- _INFORMATION GIVEN_
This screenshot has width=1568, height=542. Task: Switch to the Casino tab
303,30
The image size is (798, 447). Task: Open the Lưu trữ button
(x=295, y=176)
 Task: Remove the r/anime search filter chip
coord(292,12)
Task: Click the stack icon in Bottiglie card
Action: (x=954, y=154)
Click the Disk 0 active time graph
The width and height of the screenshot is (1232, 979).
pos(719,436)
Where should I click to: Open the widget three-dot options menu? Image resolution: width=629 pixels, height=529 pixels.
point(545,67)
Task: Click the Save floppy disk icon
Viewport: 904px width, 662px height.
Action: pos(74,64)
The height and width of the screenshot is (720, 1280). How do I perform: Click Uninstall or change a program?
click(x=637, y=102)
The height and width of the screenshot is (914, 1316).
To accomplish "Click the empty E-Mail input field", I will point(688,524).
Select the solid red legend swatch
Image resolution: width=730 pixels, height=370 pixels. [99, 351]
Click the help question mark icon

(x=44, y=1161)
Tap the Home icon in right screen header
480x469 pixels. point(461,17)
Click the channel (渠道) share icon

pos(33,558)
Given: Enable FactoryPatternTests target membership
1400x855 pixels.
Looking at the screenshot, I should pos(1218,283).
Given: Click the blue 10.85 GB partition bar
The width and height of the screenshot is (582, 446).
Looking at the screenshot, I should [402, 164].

- _JOB_
Write out the entries word for word, from the very first line up to and including the line with "Looking at the screenshot, I should pos(1218,283).".

- _EXERCISE ANSWER_
This screenshot has width=1568, height=542. Task: Switch to the Casino tab
303,30
The image size is (798, 447). Task: Open the Lưu trữ button
(x=295, y=176)
 Task: Remove the r/anime search filter chip
coord(292,12)
Task: Click the stack icon in Bottiglie card
Action: (x=954, y=154)
Click the Disk 0 active time graph
The width and height of the screenshot is (1232, 979).
pos(719,436)
Where should I click to: Open the widget three-dot options menu? Image resolution: width=629 pixels, height=529 pixels.
point(545,67)
Task: Click the Save floppy disk icon
Viewport: 904px width, 662px height.
Action: pos(74,64)
The height and width of the screenshot is (720, 1280). How do I perform: Click Uninstall or change a program?
click(x=637, y=102)
The height and width of the screenshot is (914, 1316).
To accomplish "Click the empty E-Mail input field", I will point(688,524).
Select the solid red legend swatch
Image resolution: width=730 pixels, height=370 pixels. [99, 351]
Click the help question mark icon

(x=44, y=1161)
Tap the Home icon in right screen header
480x469 pixels. point(461,17)
Click the channel (渠道) share icon

pos(33,558)
Given: Enable FactoryPatternTests target membership
1400x855 pixels.
Looking at the screenshot, I should pos(1218,283).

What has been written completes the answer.